Notable new features include —

  • Visual scenario branching
  • Manage project interactions globally
  • Flash Video
  • Reusable content via project library
  • Zoom in or gray out
  • Custom skins and menus
  • Custom scoring slides
  • Better UI (yay layer locking!)

I think Captivate still stands up as the best mid-to-entry level tool for rapid development of interactive screen based demos/sims.

The downside to it’s model is that it is difficult to update/maintain/scale large projects over time because so many things are not editable. Things are, for the most part, cut-up screenshots with some interactivity overlayed for the single points of interactivity that are automatically captured.

Adding multiple points of interactivity involves manually creating a lot of interactions. While you can (and I have) do many amazing things by exporting to the Flash IDE as a FLA, it does require a lot of technical knowhow.

In my perfect world, Captivate 3 would be able to incorporate the object level richness that Knowledge Planet’s Firefly does.

I would love Captivate to be able to capture every object in the screen for each interaction in a way that is editable later (like change the text on a button) and that multiple interaction paths could be easily created by drawing relationships between screens and doing the required action.

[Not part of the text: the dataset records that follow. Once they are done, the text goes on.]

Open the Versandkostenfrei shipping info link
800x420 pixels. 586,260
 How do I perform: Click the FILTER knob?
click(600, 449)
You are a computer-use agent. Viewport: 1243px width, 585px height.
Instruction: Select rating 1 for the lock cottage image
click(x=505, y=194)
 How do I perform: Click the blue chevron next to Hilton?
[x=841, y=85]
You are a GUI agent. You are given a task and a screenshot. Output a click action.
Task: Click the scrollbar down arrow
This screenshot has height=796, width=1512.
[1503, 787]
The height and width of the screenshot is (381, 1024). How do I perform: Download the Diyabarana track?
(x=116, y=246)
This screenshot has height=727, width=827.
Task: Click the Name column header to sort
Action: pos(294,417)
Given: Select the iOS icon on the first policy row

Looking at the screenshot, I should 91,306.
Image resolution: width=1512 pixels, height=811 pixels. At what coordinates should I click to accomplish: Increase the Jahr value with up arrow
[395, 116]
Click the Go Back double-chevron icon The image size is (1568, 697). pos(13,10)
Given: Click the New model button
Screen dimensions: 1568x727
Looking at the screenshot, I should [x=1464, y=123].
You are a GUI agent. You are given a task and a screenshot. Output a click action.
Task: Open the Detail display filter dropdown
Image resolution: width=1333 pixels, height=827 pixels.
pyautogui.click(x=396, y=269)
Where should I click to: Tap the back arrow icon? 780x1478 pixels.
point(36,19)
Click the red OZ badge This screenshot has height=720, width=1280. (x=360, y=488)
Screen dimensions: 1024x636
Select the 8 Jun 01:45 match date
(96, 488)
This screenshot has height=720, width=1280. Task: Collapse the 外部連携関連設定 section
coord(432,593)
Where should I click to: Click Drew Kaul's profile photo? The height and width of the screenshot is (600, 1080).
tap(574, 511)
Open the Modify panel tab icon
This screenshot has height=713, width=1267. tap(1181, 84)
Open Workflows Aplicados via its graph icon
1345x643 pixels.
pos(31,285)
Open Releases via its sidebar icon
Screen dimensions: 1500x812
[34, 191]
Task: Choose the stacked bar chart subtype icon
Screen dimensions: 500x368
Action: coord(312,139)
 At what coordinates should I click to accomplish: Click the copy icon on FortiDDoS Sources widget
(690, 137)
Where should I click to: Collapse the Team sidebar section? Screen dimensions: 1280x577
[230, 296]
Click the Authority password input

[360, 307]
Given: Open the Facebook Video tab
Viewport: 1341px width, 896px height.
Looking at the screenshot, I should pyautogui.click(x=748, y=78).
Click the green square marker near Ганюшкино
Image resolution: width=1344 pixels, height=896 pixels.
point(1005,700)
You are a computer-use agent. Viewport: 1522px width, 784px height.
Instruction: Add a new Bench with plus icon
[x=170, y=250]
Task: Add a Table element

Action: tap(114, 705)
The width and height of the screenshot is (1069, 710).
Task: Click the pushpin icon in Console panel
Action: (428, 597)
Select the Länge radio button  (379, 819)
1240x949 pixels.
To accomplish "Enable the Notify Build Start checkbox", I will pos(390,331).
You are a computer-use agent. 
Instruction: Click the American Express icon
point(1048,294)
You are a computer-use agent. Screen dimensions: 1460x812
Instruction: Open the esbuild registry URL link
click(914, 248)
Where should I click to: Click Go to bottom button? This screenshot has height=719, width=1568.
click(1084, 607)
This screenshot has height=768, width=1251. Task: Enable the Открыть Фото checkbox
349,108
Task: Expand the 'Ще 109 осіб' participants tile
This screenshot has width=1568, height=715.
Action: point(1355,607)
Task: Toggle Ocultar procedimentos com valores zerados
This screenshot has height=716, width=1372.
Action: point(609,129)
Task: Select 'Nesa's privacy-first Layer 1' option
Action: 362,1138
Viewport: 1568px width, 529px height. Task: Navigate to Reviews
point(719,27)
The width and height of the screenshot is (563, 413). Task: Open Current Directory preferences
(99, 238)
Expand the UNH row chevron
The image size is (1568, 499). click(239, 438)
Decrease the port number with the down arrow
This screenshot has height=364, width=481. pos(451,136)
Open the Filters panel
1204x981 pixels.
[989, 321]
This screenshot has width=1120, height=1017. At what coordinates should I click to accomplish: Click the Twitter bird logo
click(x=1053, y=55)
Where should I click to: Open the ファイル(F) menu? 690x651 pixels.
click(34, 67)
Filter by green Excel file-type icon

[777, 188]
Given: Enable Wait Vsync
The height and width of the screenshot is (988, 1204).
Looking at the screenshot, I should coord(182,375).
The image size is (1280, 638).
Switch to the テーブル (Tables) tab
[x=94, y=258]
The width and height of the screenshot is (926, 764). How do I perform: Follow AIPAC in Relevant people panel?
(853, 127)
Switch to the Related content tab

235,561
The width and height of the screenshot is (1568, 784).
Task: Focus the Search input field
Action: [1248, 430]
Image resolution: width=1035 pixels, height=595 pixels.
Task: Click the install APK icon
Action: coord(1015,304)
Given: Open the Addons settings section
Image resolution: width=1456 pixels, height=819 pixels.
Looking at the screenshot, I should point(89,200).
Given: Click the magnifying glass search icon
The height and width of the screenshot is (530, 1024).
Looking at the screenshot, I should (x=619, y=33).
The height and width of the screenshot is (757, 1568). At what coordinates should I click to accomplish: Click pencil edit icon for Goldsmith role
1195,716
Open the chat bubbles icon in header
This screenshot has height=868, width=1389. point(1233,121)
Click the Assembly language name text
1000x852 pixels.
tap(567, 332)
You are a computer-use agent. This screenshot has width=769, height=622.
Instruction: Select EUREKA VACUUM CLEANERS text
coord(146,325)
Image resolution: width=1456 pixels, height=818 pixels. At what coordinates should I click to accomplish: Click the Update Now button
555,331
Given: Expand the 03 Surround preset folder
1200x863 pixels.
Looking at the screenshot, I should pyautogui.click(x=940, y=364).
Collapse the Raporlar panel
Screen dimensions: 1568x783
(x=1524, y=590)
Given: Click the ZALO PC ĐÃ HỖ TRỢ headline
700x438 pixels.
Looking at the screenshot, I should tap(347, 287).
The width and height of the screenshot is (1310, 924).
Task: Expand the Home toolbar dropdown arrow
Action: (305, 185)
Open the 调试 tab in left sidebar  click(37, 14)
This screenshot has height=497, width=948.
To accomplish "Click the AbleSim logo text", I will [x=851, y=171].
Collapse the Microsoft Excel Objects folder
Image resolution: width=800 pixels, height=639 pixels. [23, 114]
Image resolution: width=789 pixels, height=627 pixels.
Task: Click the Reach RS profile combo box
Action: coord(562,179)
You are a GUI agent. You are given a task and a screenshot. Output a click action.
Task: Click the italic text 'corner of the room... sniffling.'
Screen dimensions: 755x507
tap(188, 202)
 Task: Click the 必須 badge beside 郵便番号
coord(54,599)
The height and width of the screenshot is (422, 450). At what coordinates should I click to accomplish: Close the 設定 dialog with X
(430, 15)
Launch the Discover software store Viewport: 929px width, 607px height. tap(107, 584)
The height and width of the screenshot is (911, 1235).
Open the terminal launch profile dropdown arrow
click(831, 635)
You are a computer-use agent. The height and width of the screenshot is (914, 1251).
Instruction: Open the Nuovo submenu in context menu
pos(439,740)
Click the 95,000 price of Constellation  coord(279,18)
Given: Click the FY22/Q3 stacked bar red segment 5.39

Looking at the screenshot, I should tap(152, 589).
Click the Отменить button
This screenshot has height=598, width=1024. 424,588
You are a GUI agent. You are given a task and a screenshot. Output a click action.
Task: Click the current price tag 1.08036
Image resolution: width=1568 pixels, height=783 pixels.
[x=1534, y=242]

Current style in web design

Posted by bryanzug - 2006/08/17

Web Design from Scratch has a nice rundown of current wed design trends and why they are effective. Nice roundup of examples.

I’m glad to say that web design in 2006 is better than ever. And it’s not just because there are more web sites out there, so more good stuff to look at. There’s still an awful lot of crud too. I just think that more web designers know more about how to design than ever before.

The examples below (which I’ll roll over time) show excellent modern graphic design technique. They all look good, and are clear and easy to use.